** Opening Input data block **

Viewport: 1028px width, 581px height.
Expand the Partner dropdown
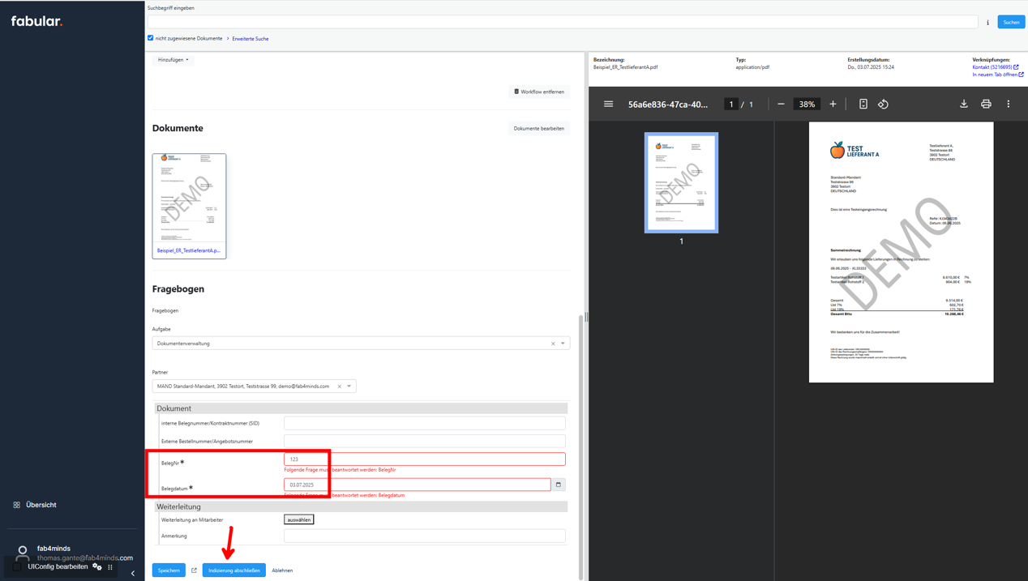tap(349, 387)
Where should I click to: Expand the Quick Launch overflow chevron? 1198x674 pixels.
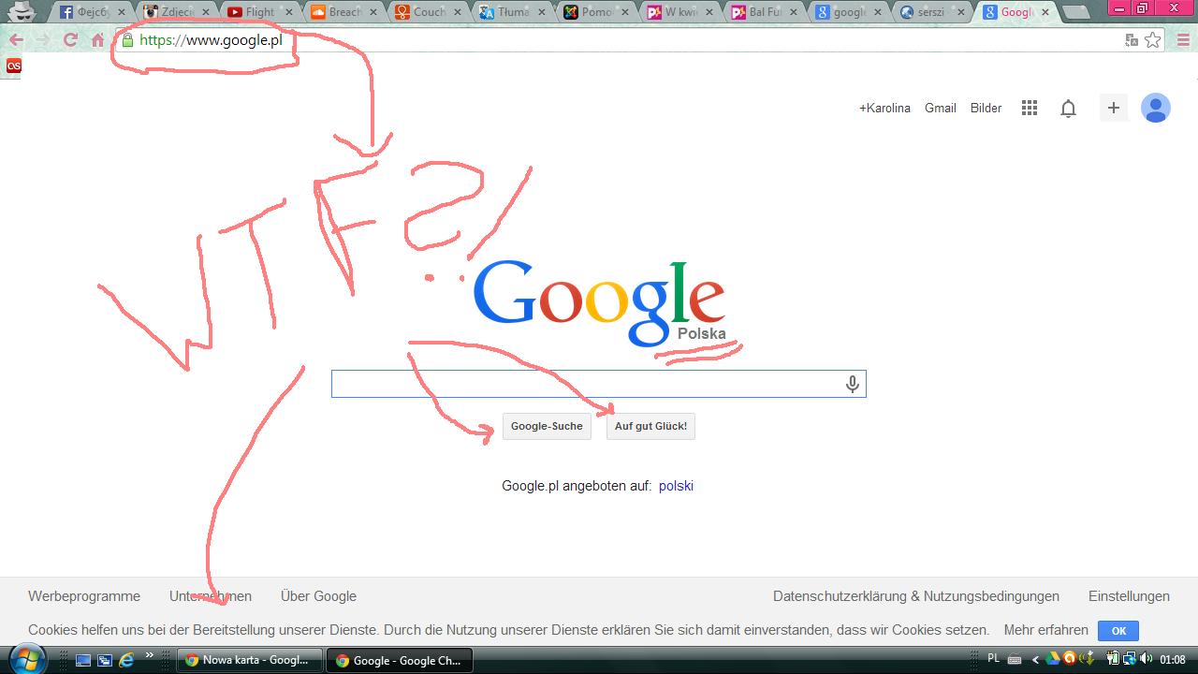pyautogui.click(x=149, y=656)
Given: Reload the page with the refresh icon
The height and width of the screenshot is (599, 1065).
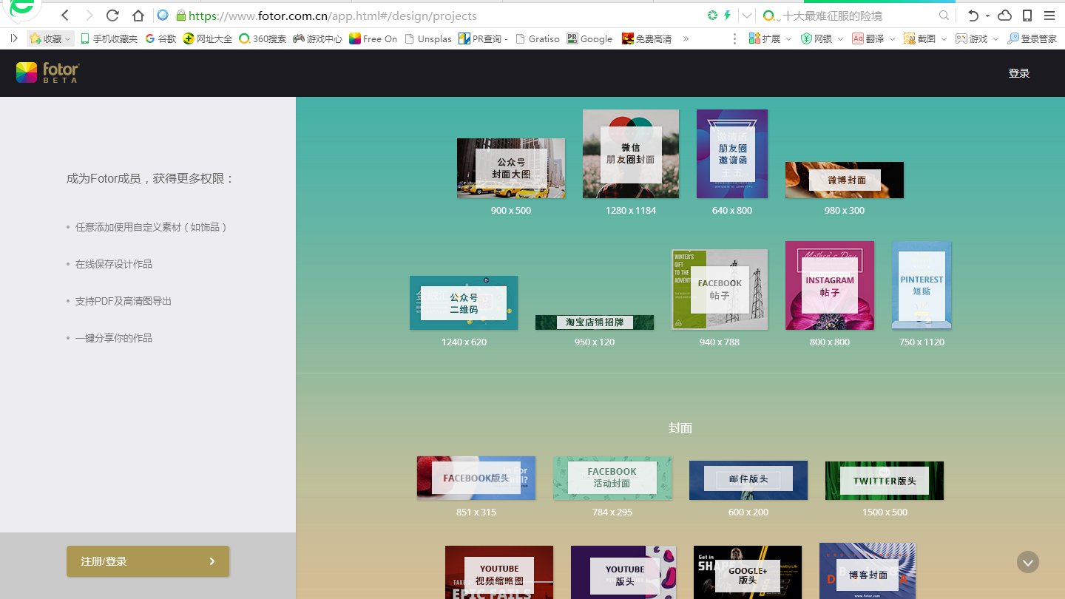Looking at the screenshot, I should (112, 16).
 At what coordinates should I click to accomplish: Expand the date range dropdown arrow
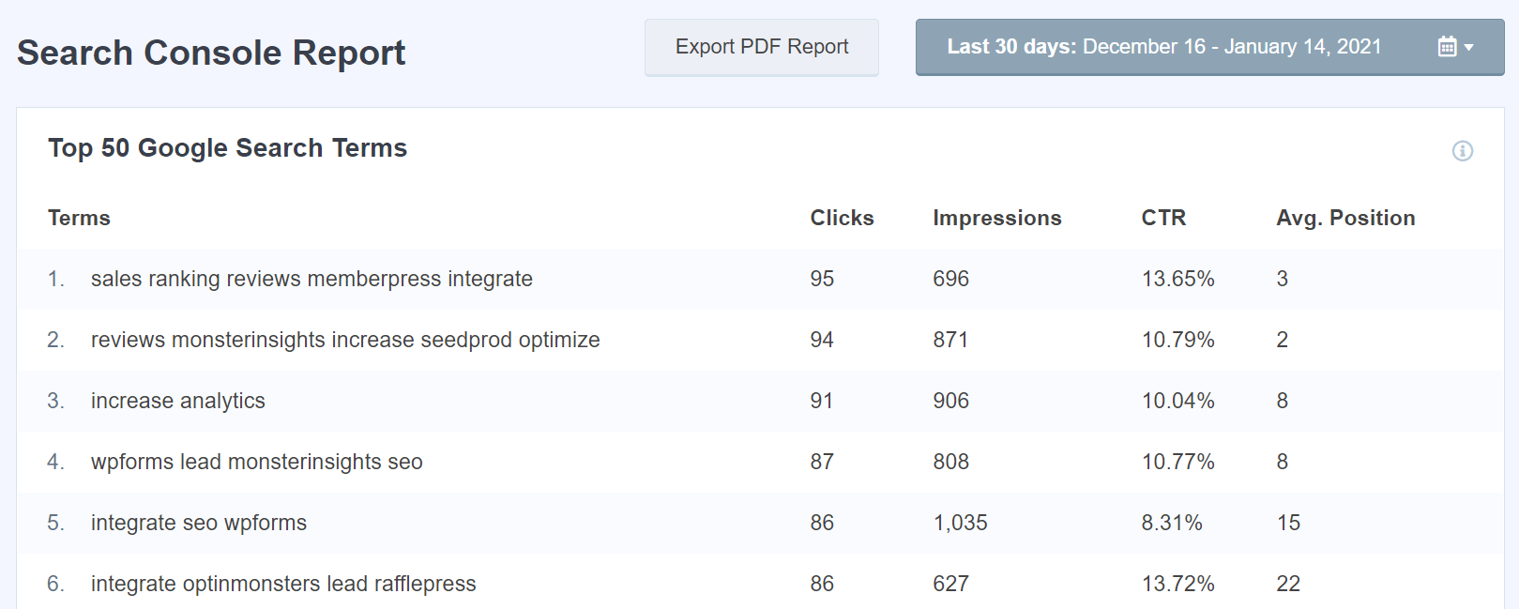click(1468, 45)
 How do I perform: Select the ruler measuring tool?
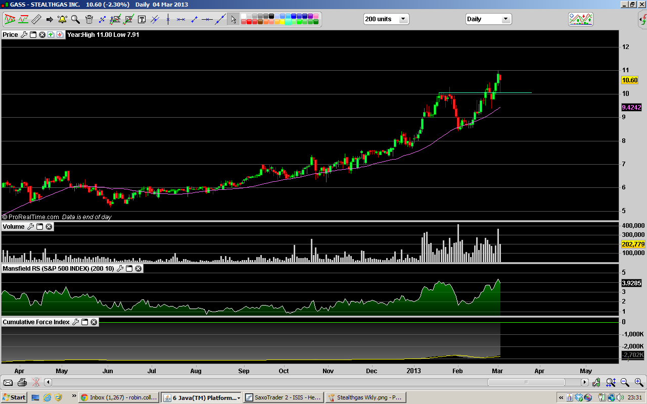[36, 20]
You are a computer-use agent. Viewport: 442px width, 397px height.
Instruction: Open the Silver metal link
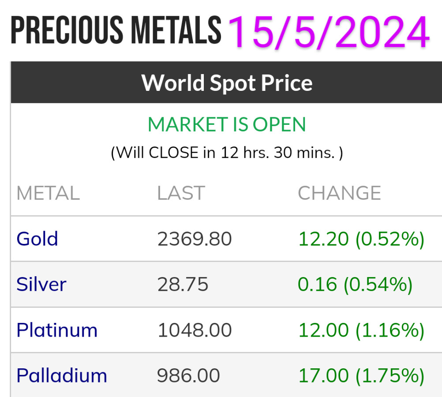pyautogui.click(x=41, y=285)
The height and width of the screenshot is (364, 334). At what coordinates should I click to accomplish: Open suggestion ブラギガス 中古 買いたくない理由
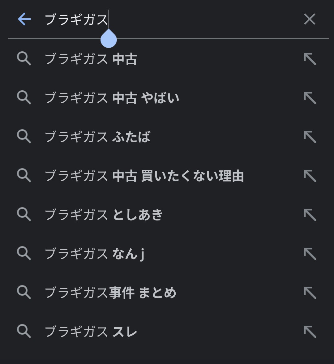coord(144,176)
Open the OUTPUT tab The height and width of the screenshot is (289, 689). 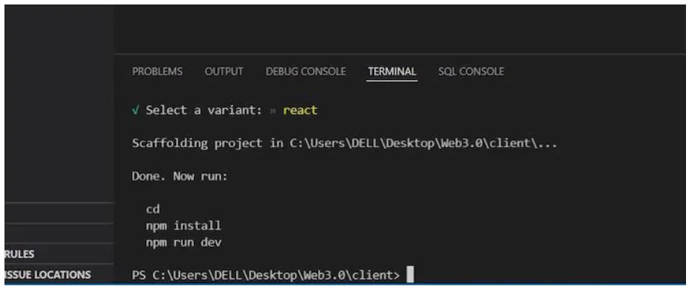pos(224,71)

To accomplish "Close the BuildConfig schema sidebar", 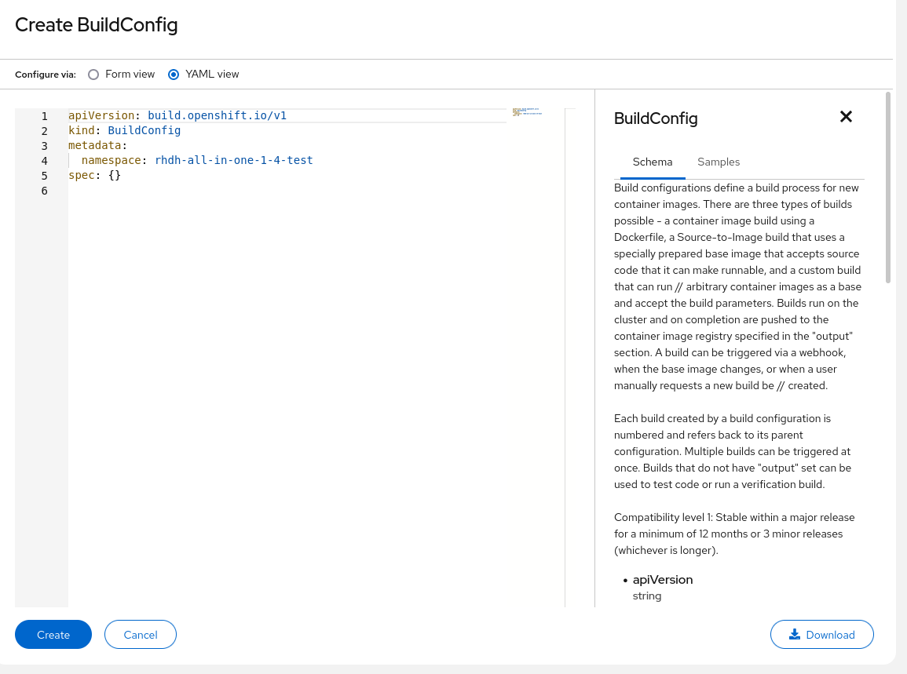I will coord(846,117).
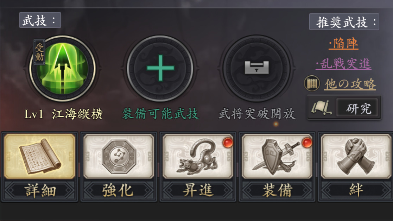
Task: Add a skill via the green plus slot
Action: tap(160, 68)
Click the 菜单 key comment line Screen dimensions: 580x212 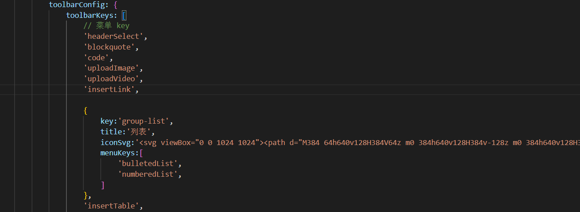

** Closing Input data block **

#### Task:
Check each line of the records above, and copy those that hold the word "Viewport".

#### Answer to the problem:
Viewport: 1028px width, 581px height.
You are a computer-use agent. Viewport: 442px width, 397px height.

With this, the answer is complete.